▶ Supplied material

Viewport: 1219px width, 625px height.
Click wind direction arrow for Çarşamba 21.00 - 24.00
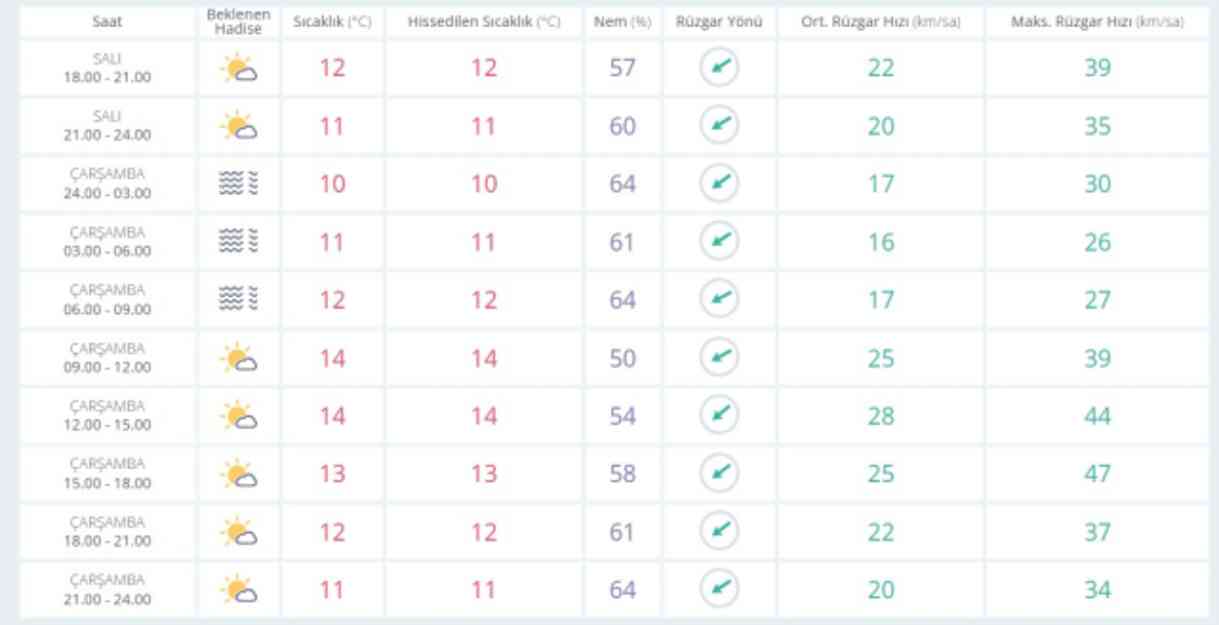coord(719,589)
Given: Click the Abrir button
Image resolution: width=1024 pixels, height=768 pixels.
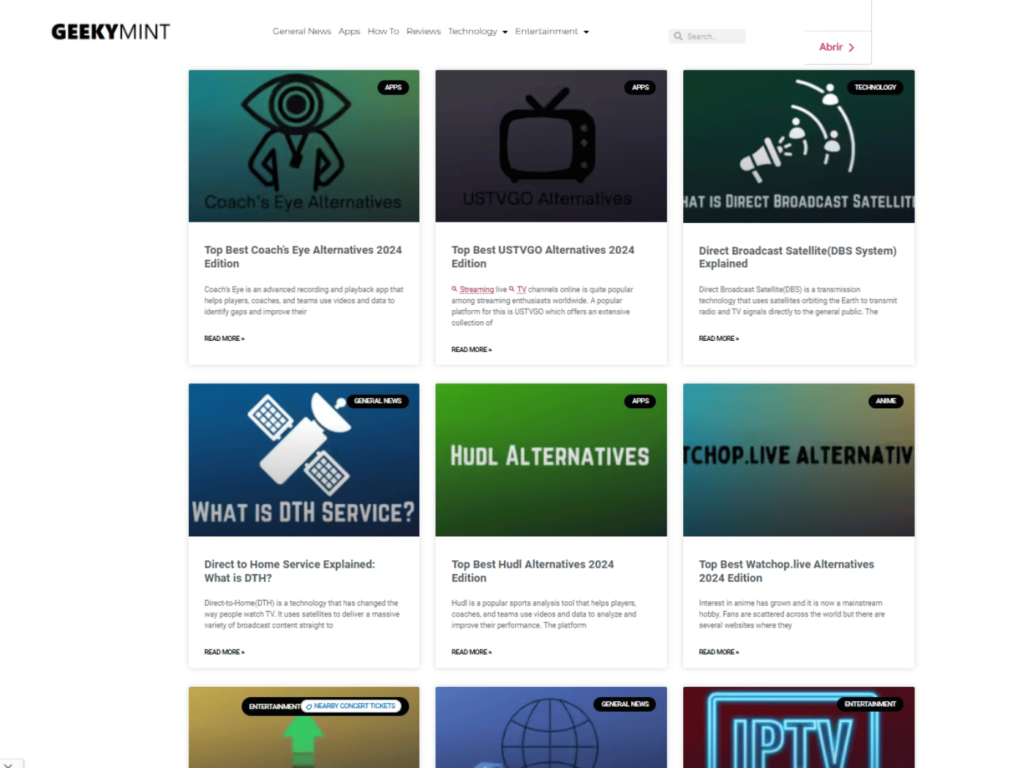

▶ Problem to solve
From the line containing "Click wind direction" down to the final line of the records above, restate every line word for word, add nothing, and skip the pictures.

▶ Task response
Click wind direction arrow for Çarşamba 21.00 - 24.00
coord(719,589)
Given: Click the Abrir button
Image resolution: width=1024 pixels, height=768 pixels.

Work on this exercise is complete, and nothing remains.